Saturday, June 04, 2005

Grenz, Hauerwas and Newbigin

The idea about the sociological nature of value formation that Prof Grenz espoused there is actually not that new.

Stanley Hauerwas, in his essay "A Story Formed Community: Reflections on Watership Down" already wrote about the relation between character and the community socialization. The essay is found in his book A Community of character: toward a constructive Christian social ethic.
Community of Character

What is interesting is how he introduces the book:
My wish is that this book might help Christians rediscover that the most important social task is nothing less than to be a community capable of hearing the story of God we find in the scripture and living in a manner that is faithful to that story (1)

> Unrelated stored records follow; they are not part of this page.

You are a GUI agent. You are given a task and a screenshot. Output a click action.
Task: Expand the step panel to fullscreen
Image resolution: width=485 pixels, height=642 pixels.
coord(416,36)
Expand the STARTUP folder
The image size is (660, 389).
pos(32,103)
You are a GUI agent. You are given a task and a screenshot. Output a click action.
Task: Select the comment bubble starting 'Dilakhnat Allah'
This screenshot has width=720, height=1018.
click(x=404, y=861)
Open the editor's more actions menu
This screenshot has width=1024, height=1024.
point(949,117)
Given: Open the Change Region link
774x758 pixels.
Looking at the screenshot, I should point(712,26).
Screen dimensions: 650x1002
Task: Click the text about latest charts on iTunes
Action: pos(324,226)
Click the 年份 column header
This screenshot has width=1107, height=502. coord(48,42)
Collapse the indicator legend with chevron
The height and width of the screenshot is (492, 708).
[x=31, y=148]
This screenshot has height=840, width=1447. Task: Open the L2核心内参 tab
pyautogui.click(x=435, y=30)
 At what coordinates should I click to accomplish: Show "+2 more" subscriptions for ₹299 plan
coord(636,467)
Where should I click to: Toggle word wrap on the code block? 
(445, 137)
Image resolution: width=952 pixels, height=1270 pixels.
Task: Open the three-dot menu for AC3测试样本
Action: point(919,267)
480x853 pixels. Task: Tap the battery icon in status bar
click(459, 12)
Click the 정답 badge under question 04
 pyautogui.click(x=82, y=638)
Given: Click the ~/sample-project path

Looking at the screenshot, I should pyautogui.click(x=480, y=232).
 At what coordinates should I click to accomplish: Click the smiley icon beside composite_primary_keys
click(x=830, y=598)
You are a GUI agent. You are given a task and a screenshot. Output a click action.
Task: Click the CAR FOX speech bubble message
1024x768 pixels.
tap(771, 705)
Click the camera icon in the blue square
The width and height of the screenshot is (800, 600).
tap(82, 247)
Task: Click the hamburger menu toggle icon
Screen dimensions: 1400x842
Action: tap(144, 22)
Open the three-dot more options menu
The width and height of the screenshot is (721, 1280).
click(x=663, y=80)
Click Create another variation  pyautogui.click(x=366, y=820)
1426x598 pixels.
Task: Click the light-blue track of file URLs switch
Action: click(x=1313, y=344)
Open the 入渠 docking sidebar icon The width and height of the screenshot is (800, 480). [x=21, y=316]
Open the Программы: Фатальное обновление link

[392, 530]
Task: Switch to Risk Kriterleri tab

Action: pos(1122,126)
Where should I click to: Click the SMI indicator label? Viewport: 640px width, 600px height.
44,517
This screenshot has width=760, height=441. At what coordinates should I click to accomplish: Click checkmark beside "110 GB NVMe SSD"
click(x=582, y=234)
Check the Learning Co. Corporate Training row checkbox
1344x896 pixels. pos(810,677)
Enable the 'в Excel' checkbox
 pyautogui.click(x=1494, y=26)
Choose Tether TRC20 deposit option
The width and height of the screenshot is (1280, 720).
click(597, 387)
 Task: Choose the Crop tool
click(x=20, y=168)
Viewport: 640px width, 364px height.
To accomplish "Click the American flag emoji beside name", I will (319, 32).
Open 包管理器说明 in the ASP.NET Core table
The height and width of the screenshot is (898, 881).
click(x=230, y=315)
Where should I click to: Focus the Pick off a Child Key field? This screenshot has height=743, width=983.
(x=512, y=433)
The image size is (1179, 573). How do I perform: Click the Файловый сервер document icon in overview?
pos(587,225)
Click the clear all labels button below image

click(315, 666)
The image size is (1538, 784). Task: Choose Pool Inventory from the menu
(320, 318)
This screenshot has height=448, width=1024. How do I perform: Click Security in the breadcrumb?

In the same way, Leslie Newbigin also wrote about this:

The business of the church is to tell and to embody a story, the story of God’s promises concerning what will be in the end. The church affirms the truth of this story by celebrating it, interpreting it, and enacting it in the life of the contemporary world. (Newbigin 1993, 76)


I had a very interesting discussion with Edmund Chan in a Chinese restaurant in the northern suberbs of Chicago sometime in Aug or Sept 2003. We were discussing Alan Cole's article 'At the Heart of A Christian Spirituality', Reformed Theological Review, 52 (2, 1993)where Dr Cole wrote about orthodoxy, orthopraxis and orthokardia as indicators of a biblical informed spirituality. Edmund mentioned the additional need to include as a criteria, orthokoinonia.

I wrote to Dr Cole about the matter and this was his response at the end:

PS: I have been teaching for some time the need for a spirituality quadrilateral that includes orthokoinonia.

Great to know these great Christian leaders are emphasizing the same thing and setting some parameters on what might be a biblical informed ecclesiology.

Be that as it may, it seems to me that the role of a biblically informed community, ie a community that not just espouses the Biblical metanarratives but lives out the values of this narrative is critical to sustaining Christian faith.